TEXT EXTRACT -
☆ ☆ ☆
Question

The value of ${\left(\frac{1+i}{\sqrt{2}}\right)}^{8n}+{\left(\frac{1-i}{\sqrt{2}}\right)}^{8n}$ is, where $n\in N$

• A. $0$
• B. $1$
• C. $2$
• D. $-2$

Answer 1

Answer: (C)

$2$

We have,

${\left(\frac{1+i}{\sqrt{2}}\right)}^{8n}+{\left(\frac{1-i}{\sqrt{2}}\right)}^{8n}$

$={\left[{\left(\frac{1+i}{\sqrt{2}}\right)}^2\right]}^{4n}+{\left[{\left(\frac{1-i}{\sqrt{2}}\right)}^2\right]}^{4n}$

$={\left[\left(\frac{1^2+i^2+2i}{2}\right)\right]}^{4n}+{\left[\left(\frac{1^2+i^2-2i}{\sqrt{2}}\right)\right]}^{4n}$

$={\left[\left(\frac{1-1+2i}{2}\right)\right]}^{4n}+{\left[\left(\frac{1-1-2i}{2}\right)\right]}^{4n}$

$={\left[\left(\frac{2i}{2}\right)\right]}^{4n}+{\left[\left(\frac{-2i}{2}\right)\right]}^{4n}$

$={\left(i\right)}^{4n}+{(-i)}^{4n}$

$={\left(i^4\right)}^n+{(-i^4)}^n\therefore i^4=1$

$=1^n+1^n$

$=1+1=2$

Hence, this is the answer.
☆ ☆ ☆
DATA -

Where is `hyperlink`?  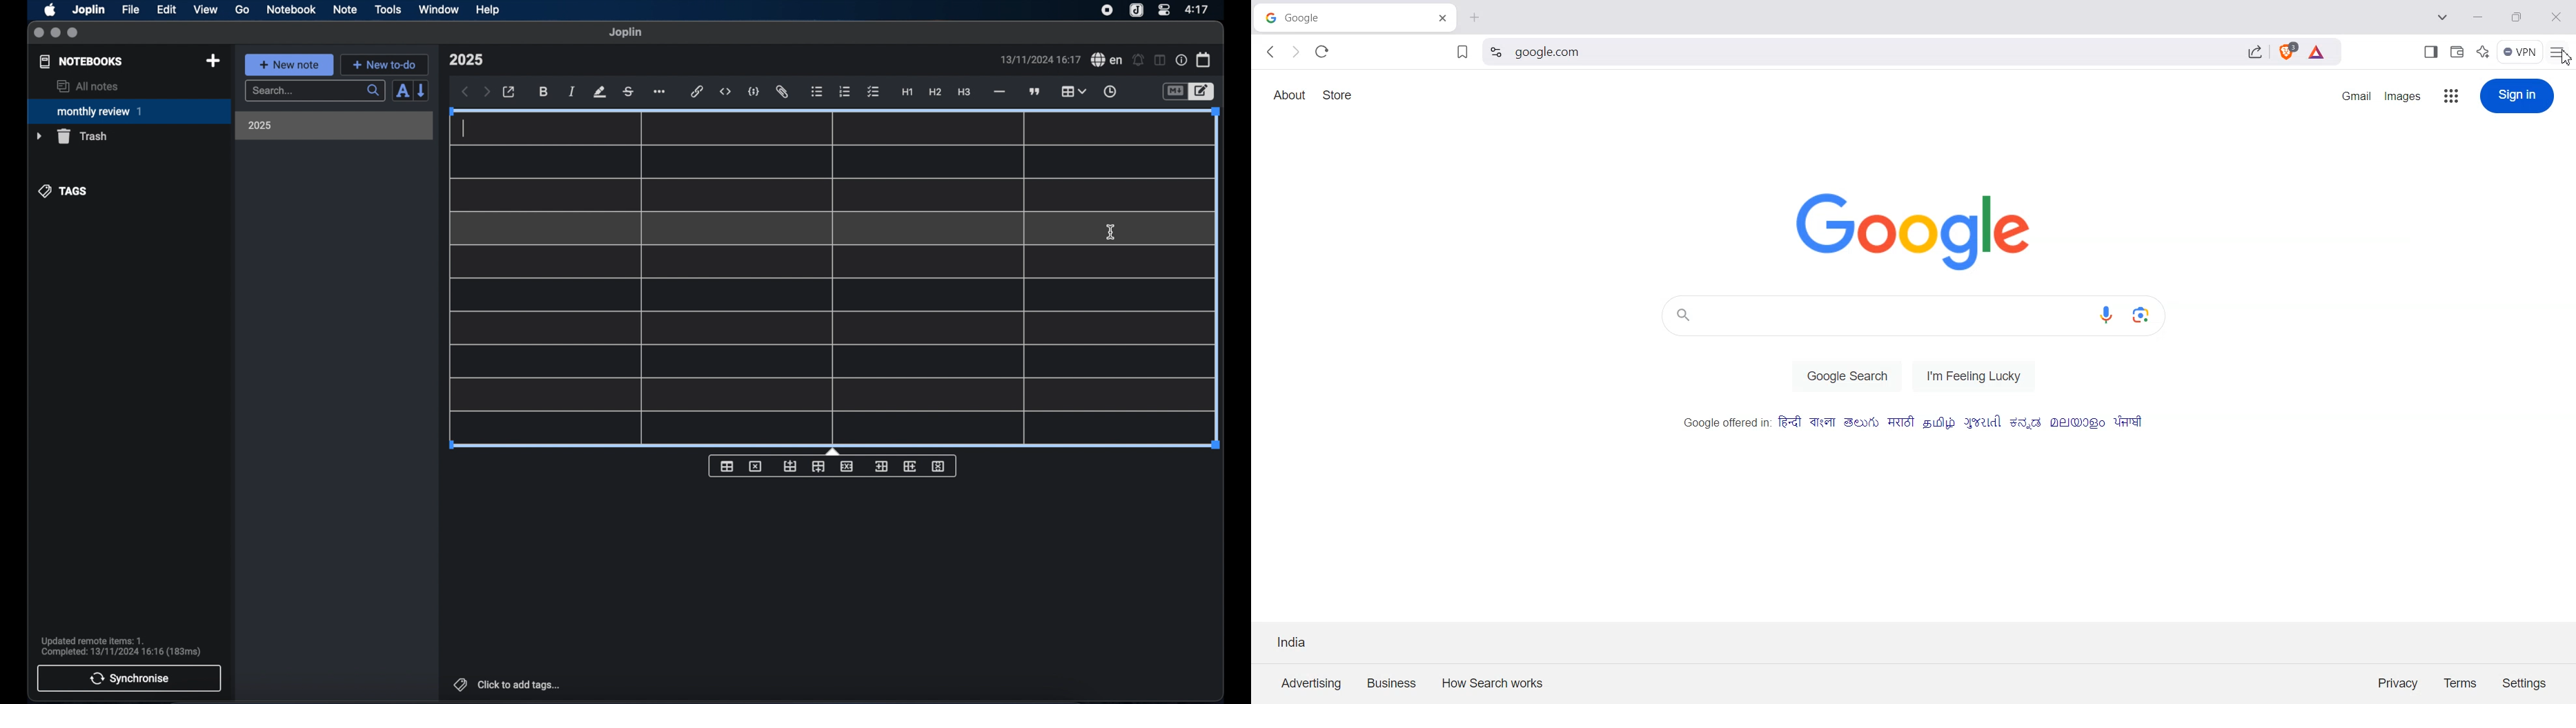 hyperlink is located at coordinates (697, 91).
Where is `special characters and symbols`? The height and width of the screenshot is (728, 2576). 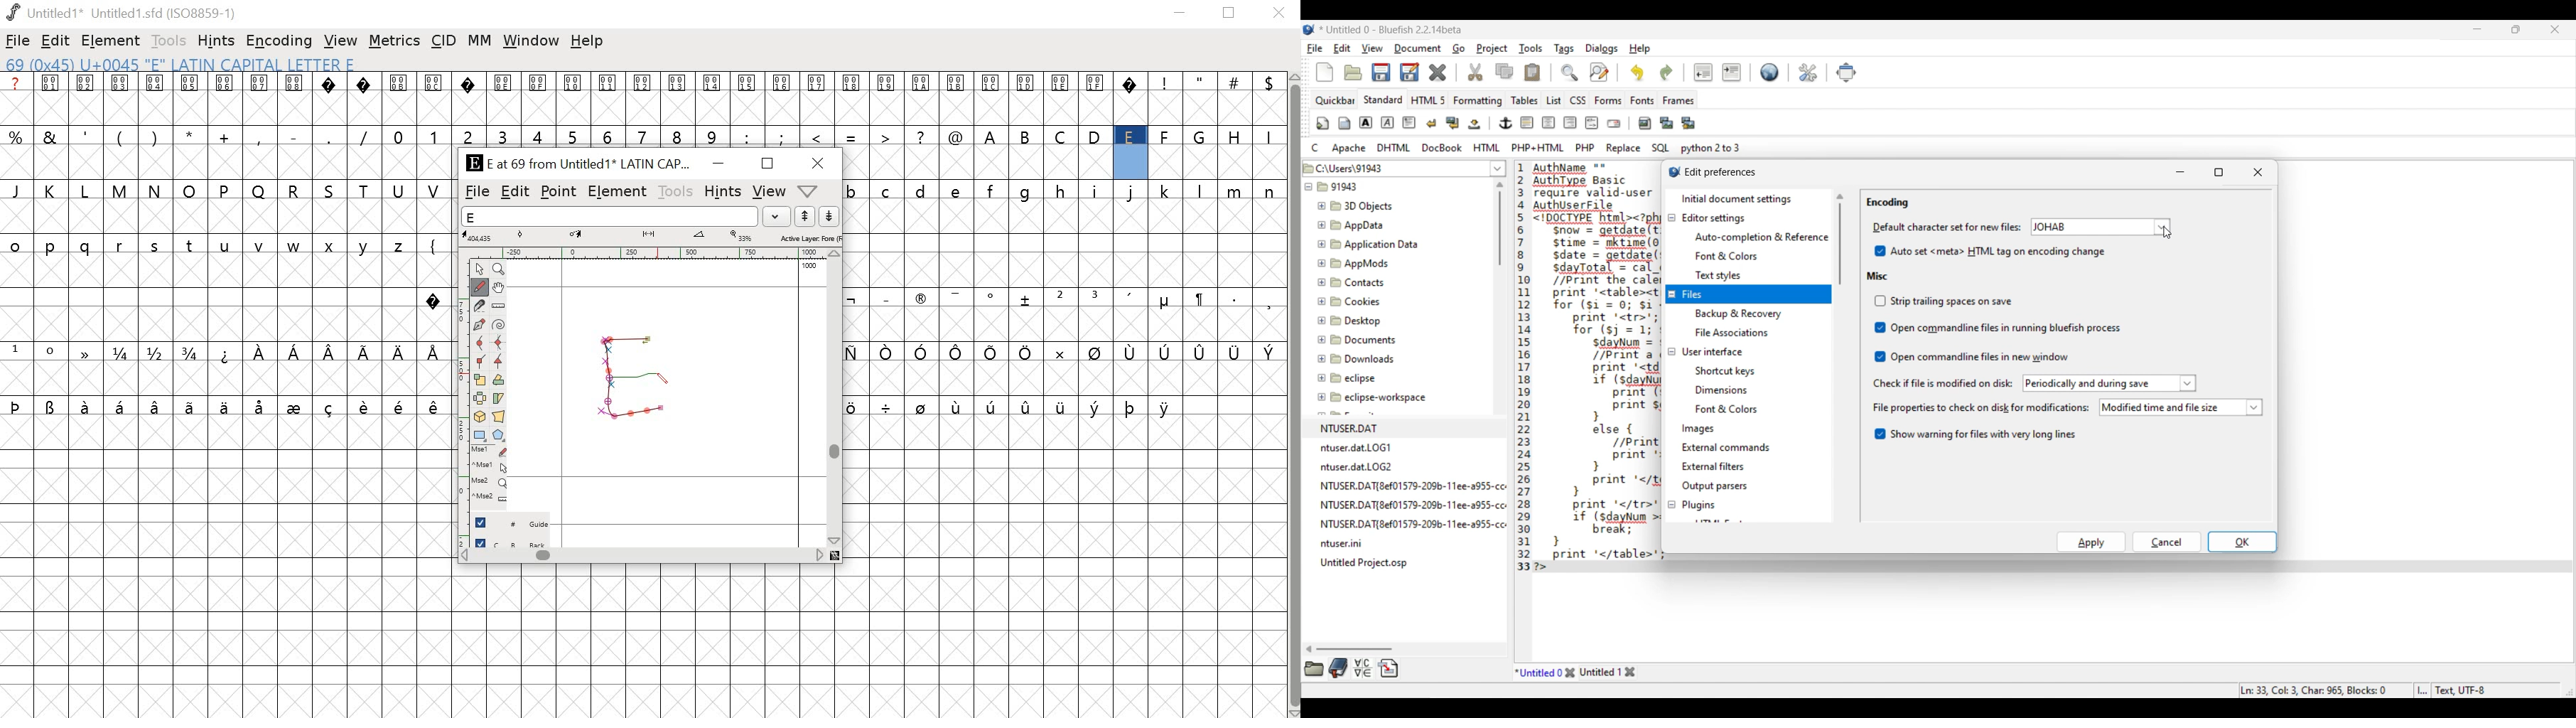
☆ ☆ ☆
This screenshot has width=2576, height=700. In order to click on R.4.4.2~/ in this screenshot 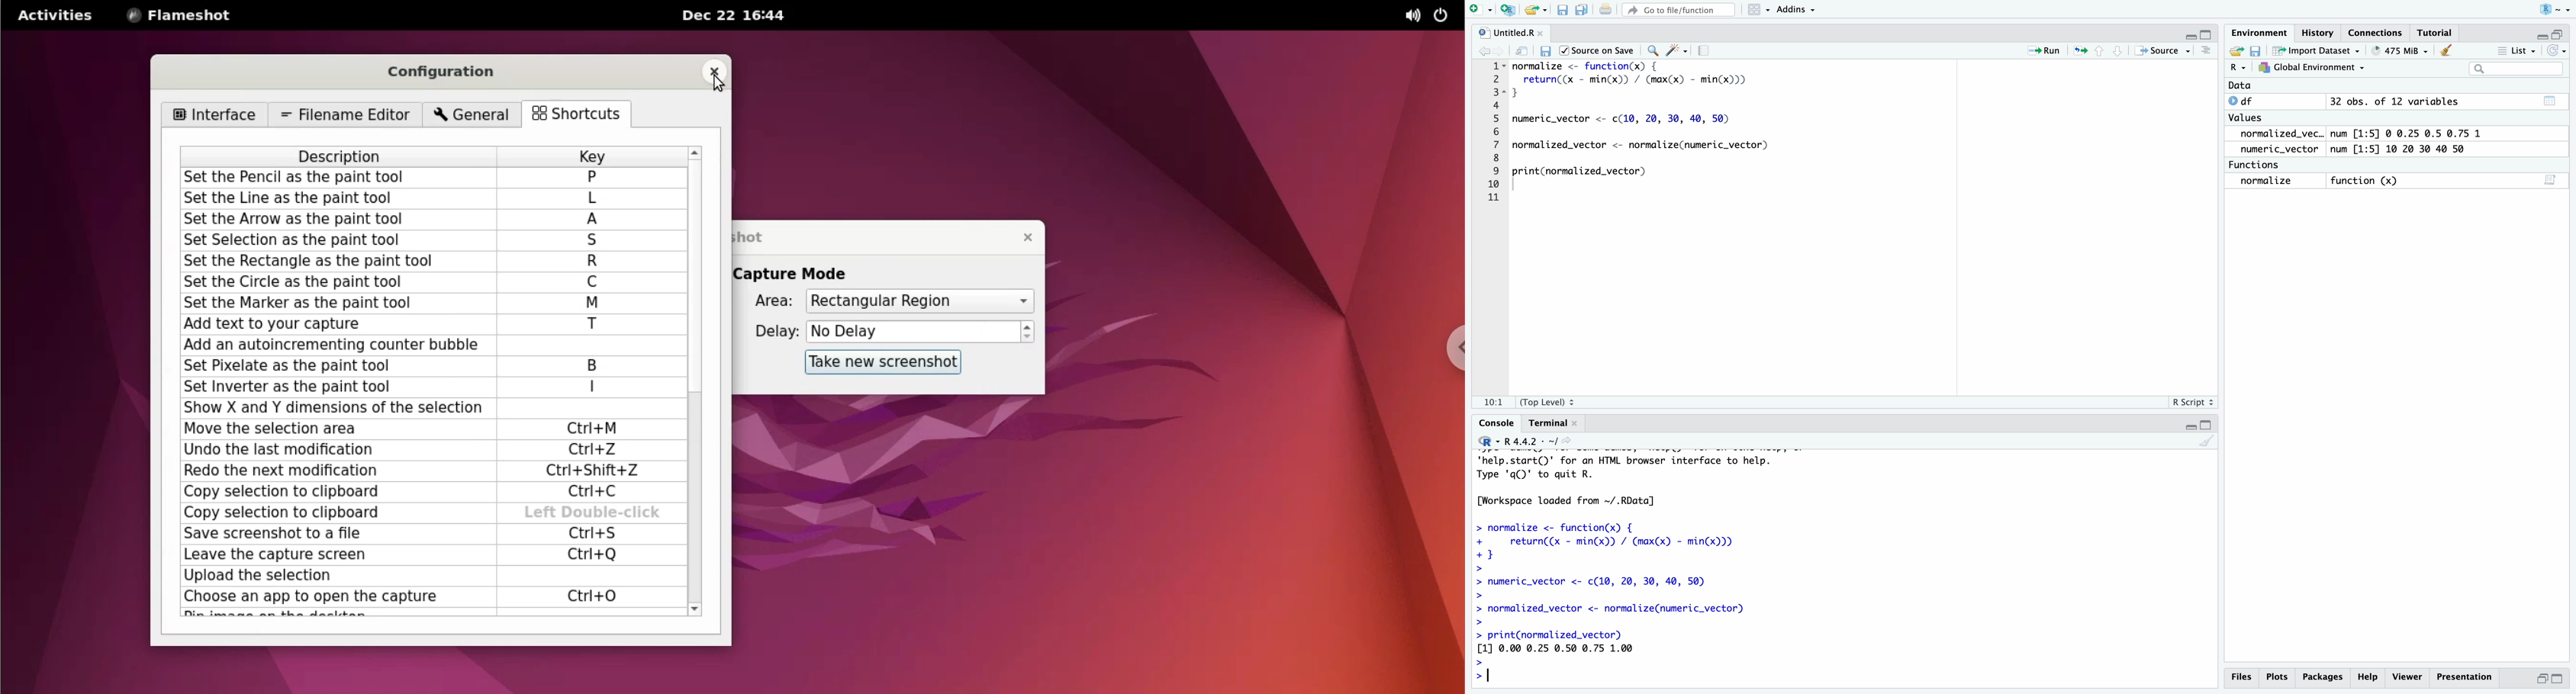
☆ ☆ ☆
INSTRUCTION 1 - In the complex-number question, rewrite the passage from "The value of" up to and including "Answer: (C)", changing "value" to "sum".
INSTRUCTION 2 - Give every answer choice offered in the complex-number question, each with its letter.

TASK RESPONSE 1 -
The sum of ${\left(\frac{1+i}{\sqrt{2}}\right)}^{8n}+{\left(\frac{1-i}{\sqrt{2}}\right)}^{8n}$ is, where $n\in N$

• A. $0$
• B. $1$
• C. $2$
• D. $-2$

Answer 1

Answer: (C)

TASK RESPONSE 2 -
A. 0
B. 1
C. 2
D. -2